Notes for July 8, 2005

(courtesy of Stuart Reges)

Consider the following hierarchy of different kinds of employees:

                     Employee
                   /         \
                 /             \
            Clerical        Professional
               |             /       \
               |            /         \
           Secretary    Lawyers    Engineers
               |
               |
        Legal Secretary
Everyone in the company is an employee, but we divide them into clerical versus professional employees. Among the professionals, we have lawyers and engineers. Among the clericals we have secretaries and a variation of a secretary known as a legal secretary. The idea is that this is part of a company's hierarchy of employees. Obviously, an actual company would have many other kinds of employees as well.

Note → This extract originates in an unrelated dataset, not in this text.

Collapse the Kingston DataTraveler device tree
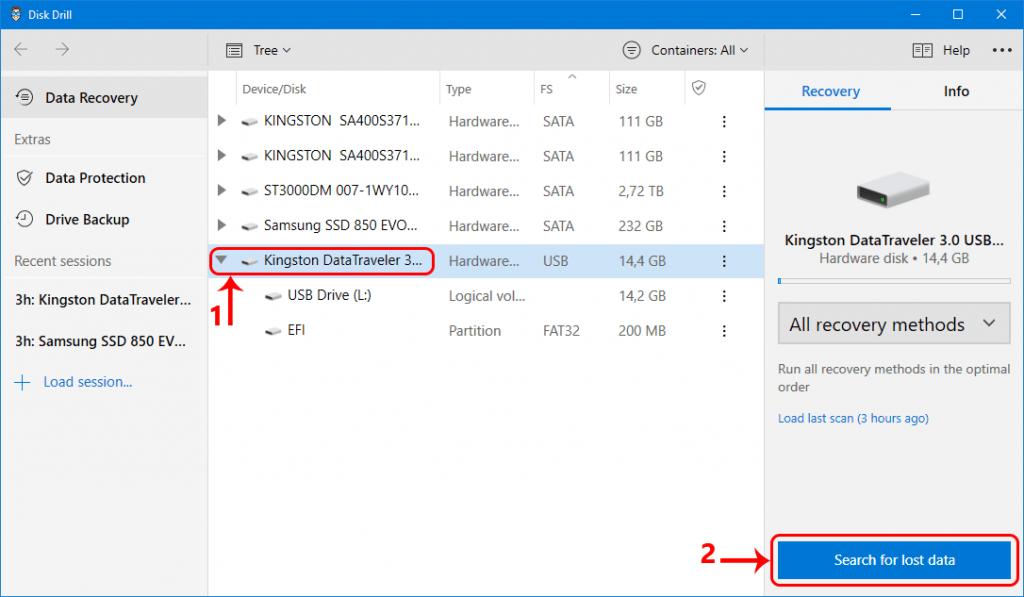click(222, 260)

Most companies have an employee orientation that all employees attend. Suppose that at that orientation there is a 19-page booklet given out that describes general employee procedures (insurance, retirement, vacations, etc). By default, an employee would assume that those are the policies that apply to that employee. But what tends to happen is that the day after the employee orientation they're told some more details. For example, the lawyers might have their own 3-page booklet. That booklet can have two kinds of things. It might have additional procedures that aren't part of the 19-page booklet. And it might have replacement procedures (what we call overriding). For example, they might tell a new lawyer, "I'm sure they told you yesterday at the orientation that when you want to take a vacation to fill out the yellow form. We don't use the yellow form here. We have our own form that's pink."

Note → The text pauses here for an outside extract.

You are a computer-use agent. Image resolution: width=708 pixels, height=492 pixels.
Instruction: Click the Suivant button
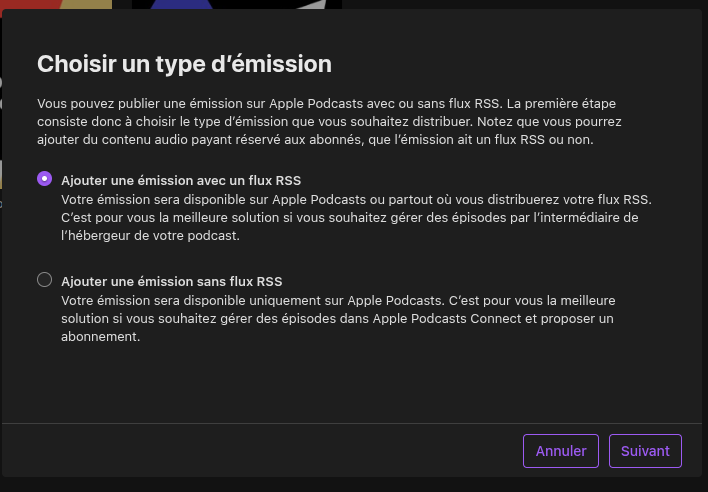[645, 451]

This is similar to what happens in Java with inheritance. You establish an inheritance relationship between two classes with the extends keyword in the class header:

    class A extends B {
        ...
    }
In our hierarchy diagram, we'd put A under B because it extends it:
        B
        |
        |
        A
We refer to A as a subclass of B and B as the superclass of A. This use of sub and super is somewhat unfortunate because it has the opposite meaning to how we use the words in English. With these inheritance hierarchies, we put the more specialized version below (as the "sub") and the more generic one above (as the "super"). For example, if we had a hierarchy for burgers and cheeseburgers, we'd put the burger on top because it's the more generic one:
      burger
        |
        |
   cheeseburger
But think about this: Someone says, "You can have a cheeseburger or you can have a super cheeseburger." If you really like cheese, you would tend to ask for a super cheeseburger. So imagine your surprise when you find that the super cheeseburger has no cheese! Yet in the standard terminology we'd refer to "burger" as the superclass of cheeseburger.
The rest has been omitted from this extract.